Pride Against Prejudice was published in 1991 and was written by Jenny Morris, a disabled feminist. Although this dates from the early nineties, a lot of the content is sadly still very relevant today. This well written, easy to read book looks at a few key areas of disability prejudice including abortion and disability, disabled lives being not worth living, euthanasia, disability in western culture, institutionalisation and feminist research around community care.
“We all experience oppression as a result of the denial of our reality. If our reality is not reflected in the general culture, how can we assert our rights? If non-disabled people would rather not recognise disability, or only recognise specific forms, how can they recognise our experience of our bodies? If we do not ‘appear’ as real people, with the need for love, affection, friendship, and the right to a good quality of life, how can non-disabled people give any meaning to our lives?” – Jenny Morris
My copy of this (actual physical book) is now filled with post-it notes as she makes so many great points and phrases things well. A readable book which is littered with personal experiences as well as the facts and research you would expect from an academic writer.
“To continue to live as best we can, keeping faith with who we know ourselves to be, in the face of what society has decided we are, does take courage.” – Pam Evans, quoted in Pride Against Prejudice
Scapegoat, Why we are failing disabled people. Katharine Quarmby investigates how disabled people are treated today (the book was first published in 2011). From the back cover:
80% of children with learning difficulties are bullied at school
Nearly 50% of disabled people have recently experienced or witnessed physical abuse
90% of the population have never invited a disabled person into their home [knowingly… I assume?]

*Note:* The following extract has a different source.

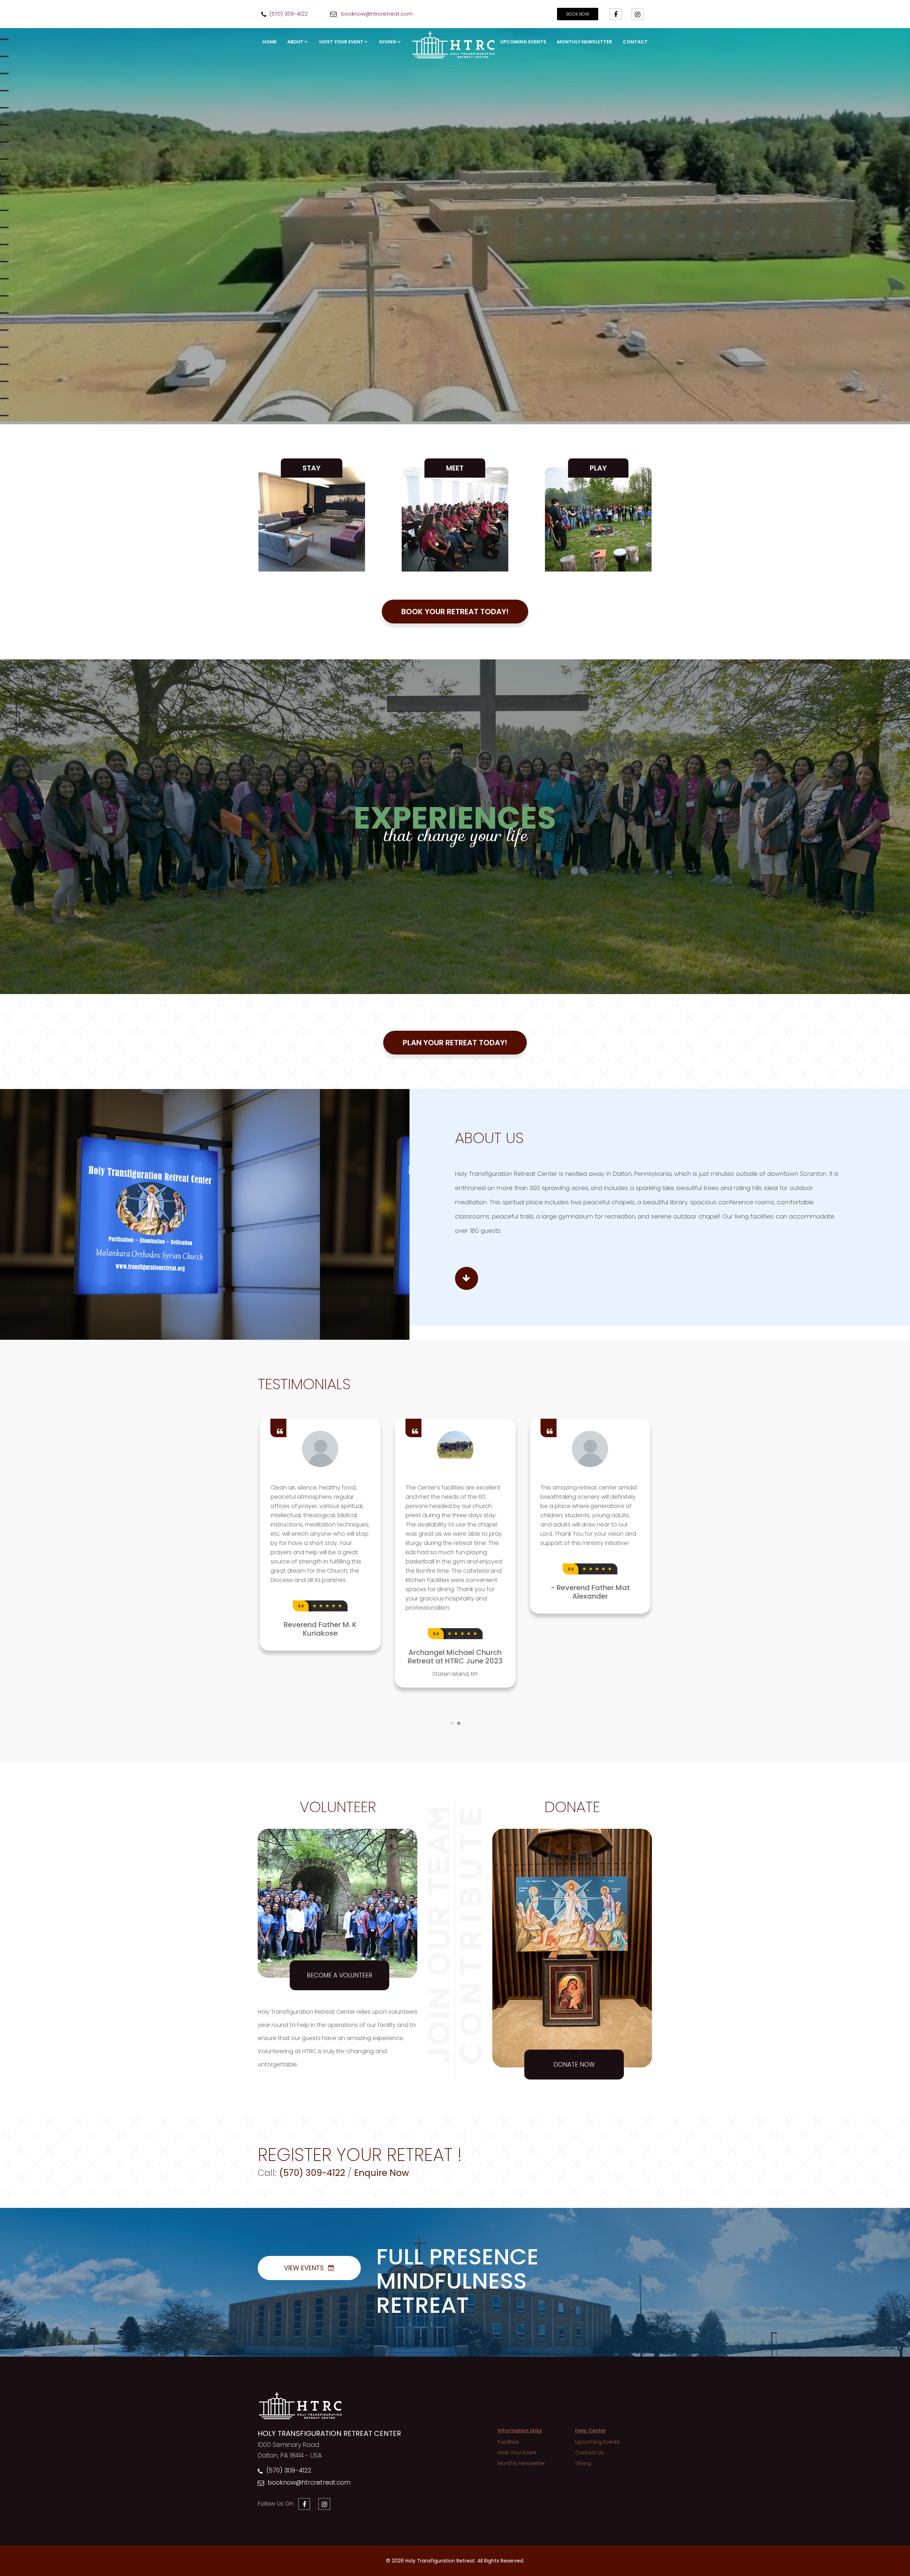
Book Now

The number of disability hate crimes reported has risen by 75% in one year alone
This book covers some of the history which brings us to where we are today in terms of disability as well as personal stories from disabled people and their families. The book opens with the horrific details of Kevin Davies’ death. He was a young man who had epilepsy and was tortured and killed by his supposed friends in 2006 after being imprisoned in a garden shed. This is not an enjoyable read however it is well written and provides an update to Jenny Morris’s book.

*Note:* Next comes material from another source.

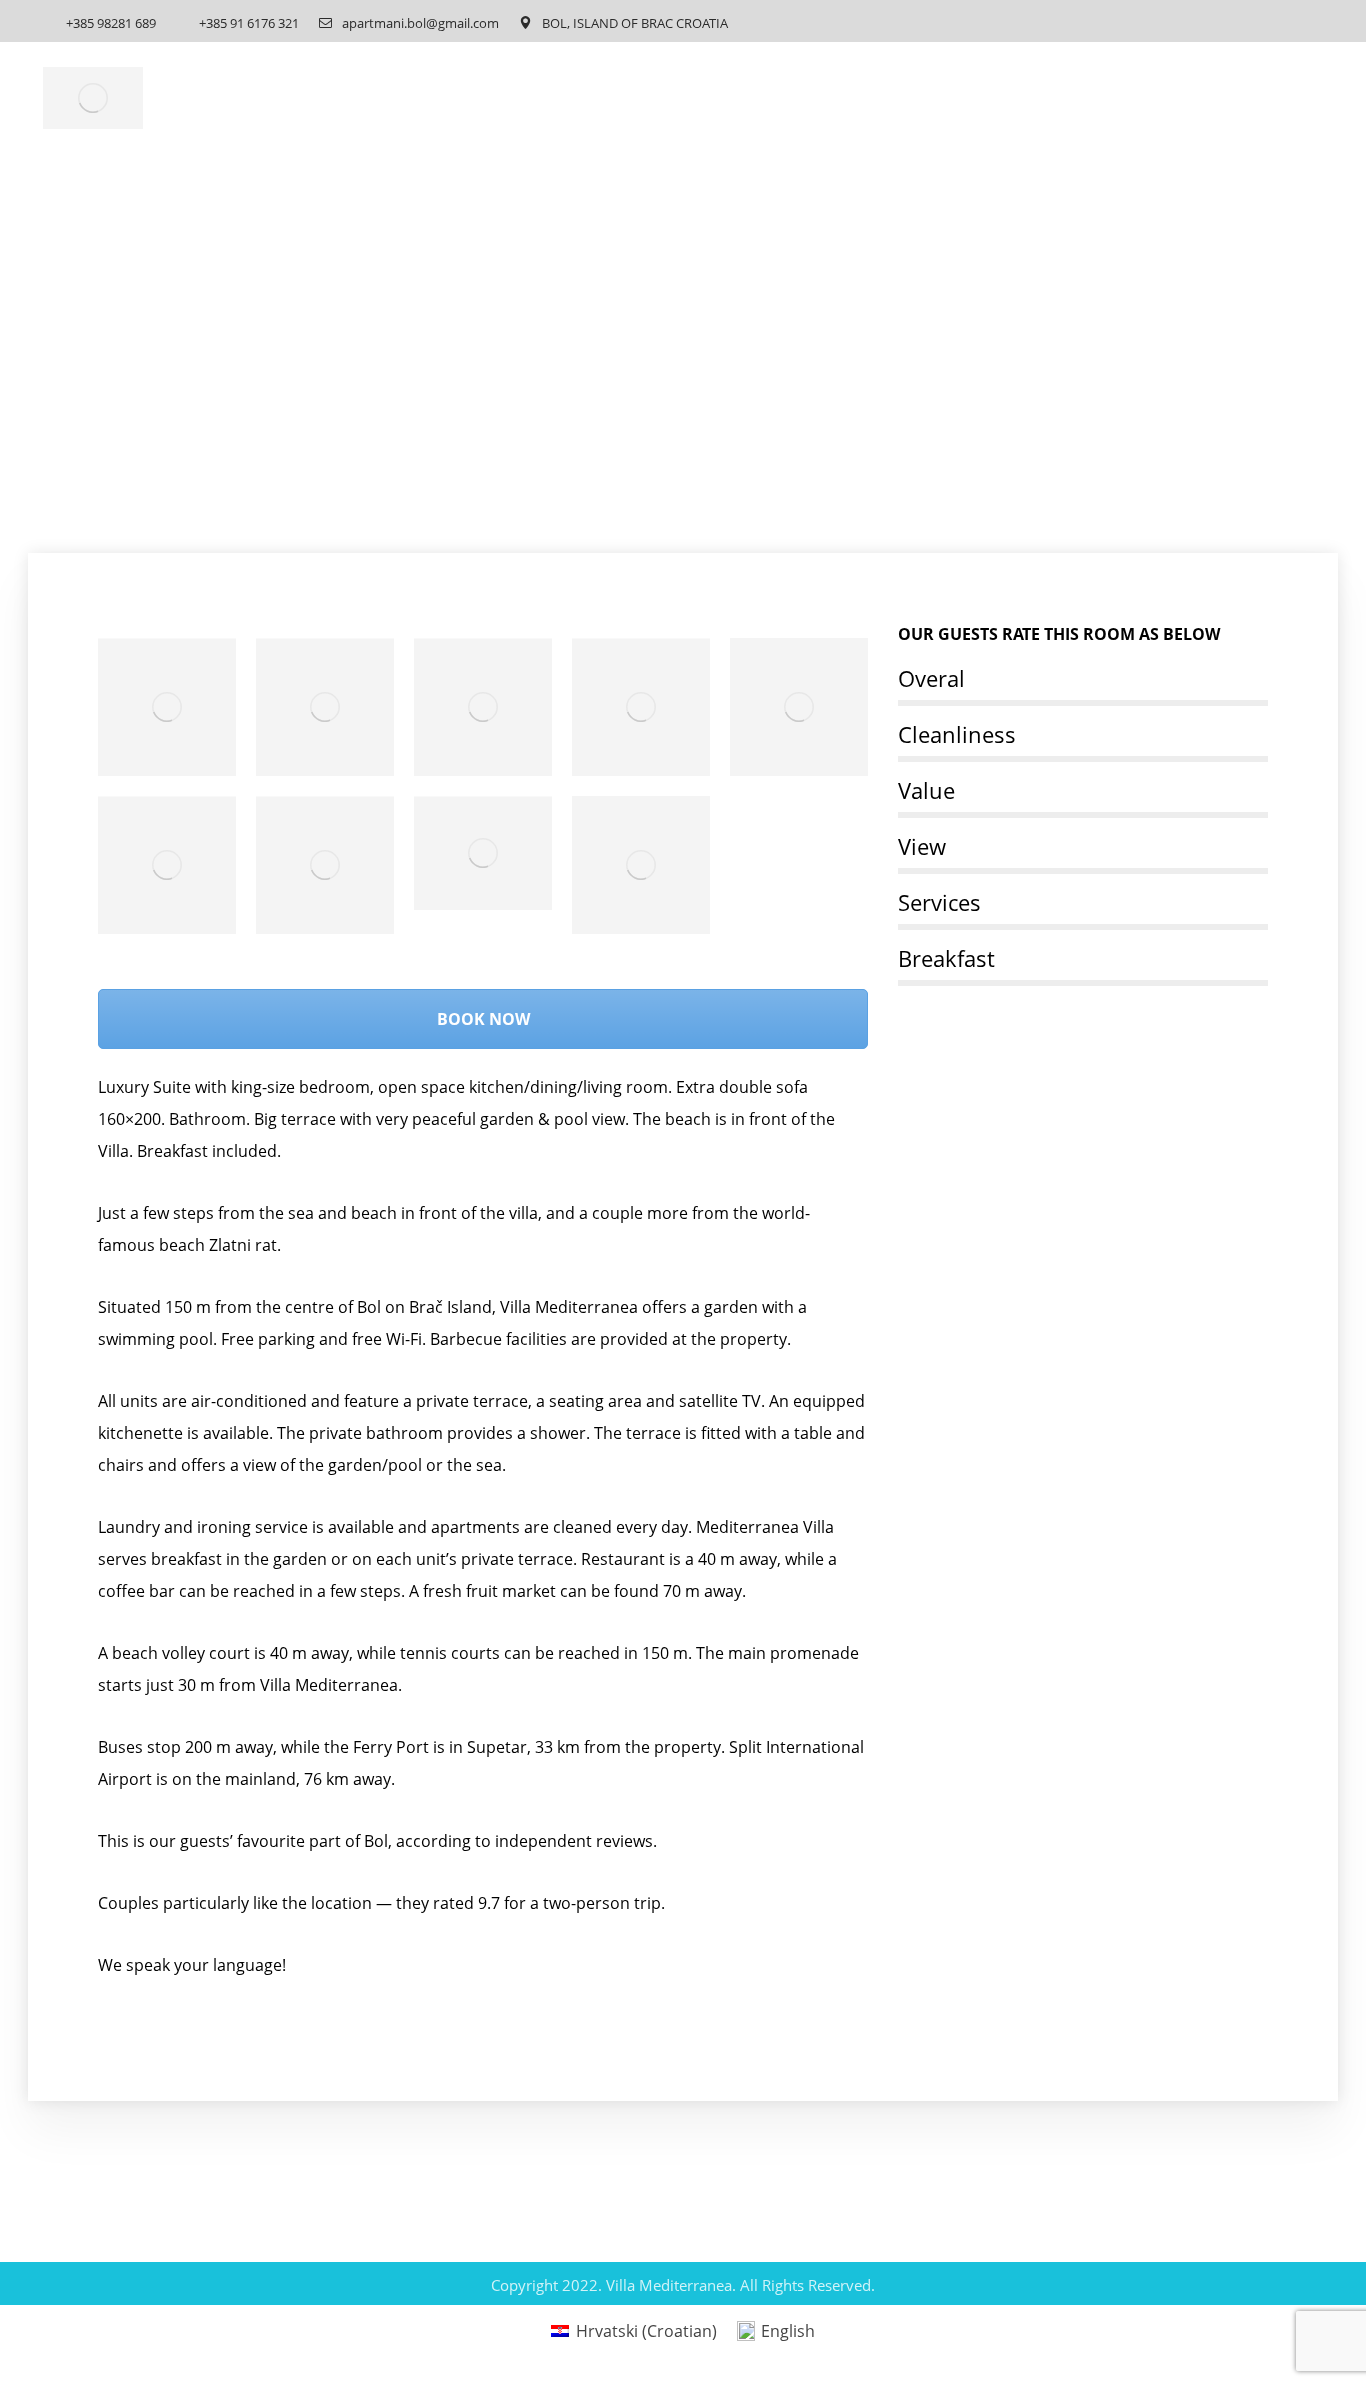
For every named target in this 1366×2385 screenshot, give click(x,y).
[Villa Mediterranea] (93, 98)
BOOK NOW (483, 1019)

*Those more observant of you will notice two copies of The Midwich Cuckoos in the picture. I love John Wyndham and was happily reading my copy only to get to the centre and find ten pages missing. The book was from a charity shop but looked like it had never been read. The pages weren’t torn out, it looked like they’d been missed out during printing… So I had to wait until my lunch break the next day so I could rush to the library, read the missing pages and then return to my copy.